Casas Unitas
‹ Volver

Mallorca: El Desafío del Turismo de Bajo Gasto y la Tensión Local

7 de agosto de 2026
Mallorca: El Desafío del Turismo de Bajo Gasto y la Tensión Local

Mallorca, destino turístico por excelencia, vuelve a ser el epicentro de un debate sobre el modelo de turismo que atrae. Este agosto, los términos "turistas sándwich" y "turistas diésel" han resurgido en el léxico local, reflejando una creciente frustración entre los residentes y propietarios de negocios. La isla, conocida por sus playas paradisíacas y su vibrante vida, se encuentra en una encrucijada, con la población cuestionando la sostenibilidad de un turismo que parece aportar menos a la economía local. Los "turistas sándwich" son aquellos veraneantes que optan por comprar sus alimentos en supermercados para preparar sus propias comidas, evitando así los restaurantes y bares locales. Esta tendencia, según los hosteleros, ha provocado una notable caída en la facturación del sector. Paralelamente, los "turistas diésel" son descritos como visitantes que recorren la isla, disfrutan de sus paisajes y calas, pero minimizan su gasto en servicios locales, como alquiler de hamacas o consumiciones en chiringuitos de playa. Se argumenta que el aumento de los precios de vuelos y alojamientos ha forzado a muchos turistas a recortar gastos en ocio y restauración una vez en el destino. Esta dinámica ha llevado a una reducción significativa en los ingresos de negocios tanto en zonas urbanas como en las playas. Las tensiones son palpables, y se espera que una marcha antitTurística en Sóller, similar a la del año pasado, ponga de manifiesto el malestar local. Para los propietarios e inversores inmobiliarios en Mallorca, este fenómeno tiene implicaciones directas. Un sector turístico menos rentable puede afectar la viabilidad de negocios de hostelería y servicios, lo que a su vez podría influir en el valor de las propiedades comerciales y residenciales ligadas al turismo.
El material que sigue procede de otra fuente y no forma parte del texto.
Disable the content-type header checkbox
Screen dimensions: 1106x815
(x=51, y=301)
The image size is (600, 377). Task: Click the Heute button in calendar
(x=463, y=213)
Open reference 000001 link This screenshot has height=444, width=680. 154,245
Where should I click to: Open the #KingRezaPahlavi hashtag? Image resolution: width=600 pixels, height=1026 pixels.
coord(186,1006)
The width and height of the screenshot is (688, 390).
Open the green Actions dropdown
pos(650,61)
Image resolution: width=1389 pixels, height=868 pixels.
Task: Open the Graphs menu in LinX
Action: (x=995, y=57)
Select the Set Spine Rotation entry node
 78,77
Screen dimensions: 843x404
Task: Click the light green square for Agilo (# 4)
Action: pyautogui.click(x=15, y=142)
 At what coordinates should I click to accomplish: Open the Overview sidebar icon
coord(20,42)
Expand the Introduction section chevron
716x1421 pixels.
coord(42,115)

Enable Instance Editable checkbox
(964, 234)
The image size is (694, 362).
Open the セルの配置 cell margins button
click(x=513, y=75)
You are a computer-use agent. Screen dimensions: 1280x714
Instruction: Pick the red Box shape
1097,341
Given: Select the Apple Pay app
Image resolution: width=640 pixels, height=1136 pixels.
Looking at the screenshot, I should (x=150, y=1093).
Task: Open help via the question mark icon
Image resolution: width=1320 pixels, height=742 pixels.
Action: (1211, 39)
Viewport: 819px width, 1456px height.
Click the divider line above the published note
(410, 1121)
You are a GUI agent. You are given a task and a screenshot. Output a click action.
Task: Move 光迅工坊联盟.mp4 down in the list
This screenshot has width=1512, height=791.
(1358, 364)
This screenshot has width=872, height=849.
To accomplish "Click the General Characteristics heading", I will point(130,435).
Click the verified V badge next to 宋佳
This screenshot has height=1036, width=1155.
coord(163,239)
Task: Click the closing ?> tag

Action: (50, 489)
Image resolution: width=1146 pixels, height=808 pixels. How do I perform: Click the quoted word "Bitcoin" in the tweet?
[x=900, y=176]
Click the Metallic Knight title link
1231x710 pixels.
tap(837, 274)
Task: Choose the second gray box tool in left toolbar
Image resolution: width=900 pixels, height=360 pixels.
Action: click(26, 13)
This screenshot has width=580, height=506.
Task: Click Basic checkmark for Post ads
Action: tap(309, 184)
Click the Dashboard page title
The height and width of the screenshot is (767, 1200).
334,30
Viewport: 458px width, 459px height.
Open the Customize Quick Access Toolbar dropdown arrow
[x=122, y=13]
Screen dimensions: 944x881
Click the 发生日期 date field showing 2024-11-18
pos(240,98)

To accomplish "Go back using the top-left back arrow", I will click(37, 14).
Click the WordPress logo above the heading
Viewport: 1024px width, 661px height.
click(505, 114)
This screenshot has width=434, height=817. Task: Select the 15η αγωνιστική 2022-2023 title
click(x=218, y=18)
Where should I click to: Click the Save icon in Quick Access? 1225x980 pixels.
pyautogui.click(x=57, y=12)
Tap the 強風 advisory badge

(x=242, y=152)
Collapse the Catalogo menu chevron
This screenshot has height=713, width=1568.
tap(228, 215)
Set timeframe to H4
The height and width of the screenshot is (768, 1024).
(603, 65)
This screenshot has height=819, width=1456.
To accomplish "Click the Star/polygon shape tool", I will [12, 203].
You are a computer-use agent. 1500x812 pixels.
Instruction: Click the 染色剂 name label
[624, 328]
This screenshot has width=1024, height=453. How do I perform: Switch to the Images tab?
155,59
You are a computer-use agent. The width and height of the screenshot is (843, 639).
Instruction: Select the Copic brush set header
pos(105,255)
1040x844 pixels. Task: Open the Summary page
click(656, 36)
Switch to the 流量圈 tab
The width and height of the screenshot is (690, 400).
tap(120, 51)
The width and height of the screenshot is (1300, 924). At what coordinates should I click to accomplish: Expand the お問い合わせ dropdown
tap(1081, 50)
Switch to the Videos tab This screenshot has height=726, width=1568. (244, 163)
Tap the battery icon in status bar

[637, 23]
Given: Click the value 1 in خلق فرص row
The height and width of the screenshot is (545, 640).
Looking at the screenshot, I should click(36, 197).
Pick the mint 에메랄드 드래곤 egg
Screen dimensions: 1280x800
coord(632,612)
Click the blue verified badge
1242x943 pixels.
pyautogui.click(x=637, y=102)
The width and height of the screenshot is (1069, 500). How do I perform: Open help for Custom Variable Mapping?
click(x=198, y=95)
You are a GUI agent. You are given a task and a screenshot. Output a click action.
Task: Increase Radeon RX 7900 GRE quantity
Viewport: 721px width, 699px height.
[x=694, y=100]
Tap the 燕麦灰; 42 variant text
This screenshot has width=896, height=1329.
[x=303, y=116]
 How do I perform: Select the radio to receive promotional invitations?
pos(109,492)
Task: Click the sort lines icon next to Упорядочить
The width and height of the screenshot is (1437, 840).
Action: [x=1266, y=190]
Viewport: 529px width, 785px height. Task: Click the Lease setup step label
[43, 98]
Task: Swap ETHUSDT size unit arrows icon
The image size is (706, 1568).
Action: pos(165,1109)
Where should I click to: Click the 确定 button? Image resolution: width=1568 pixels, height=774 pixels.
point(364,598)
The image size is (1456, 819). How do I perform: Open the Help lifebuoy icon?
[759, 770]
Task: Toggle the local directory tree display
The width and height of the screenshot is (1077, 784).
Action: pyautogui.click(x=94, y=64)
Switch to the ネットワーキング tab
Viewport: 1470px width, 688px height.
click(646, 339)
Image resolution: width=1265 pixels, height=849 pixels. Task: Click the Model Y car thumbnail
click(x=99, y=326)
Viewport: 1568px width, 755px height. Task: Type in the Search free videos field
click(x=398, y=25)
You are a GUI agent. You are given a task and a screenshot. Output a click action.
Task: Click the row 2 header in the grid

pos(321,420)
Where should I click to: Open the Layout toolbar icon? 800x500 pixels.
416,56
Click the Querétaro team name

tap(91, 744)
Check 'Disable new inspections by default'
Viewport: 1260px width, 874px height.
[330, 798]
La percepción de un "turismo de bajo gasto" y la creciente animadversión local podrían deteriorar la imagen de la isla como destino premium, impactando en los alquileres vacacionales y la demanda de compra. Es crucial que las autoridades y el sector trabajen hacia un modelo de turismo más equilibrado y sostenible, que garantice un beneficio mutuo para visitantes y residentes, salvaguardando así el atractivo a largo plazo de Mallorca como inversión inmobiliaria.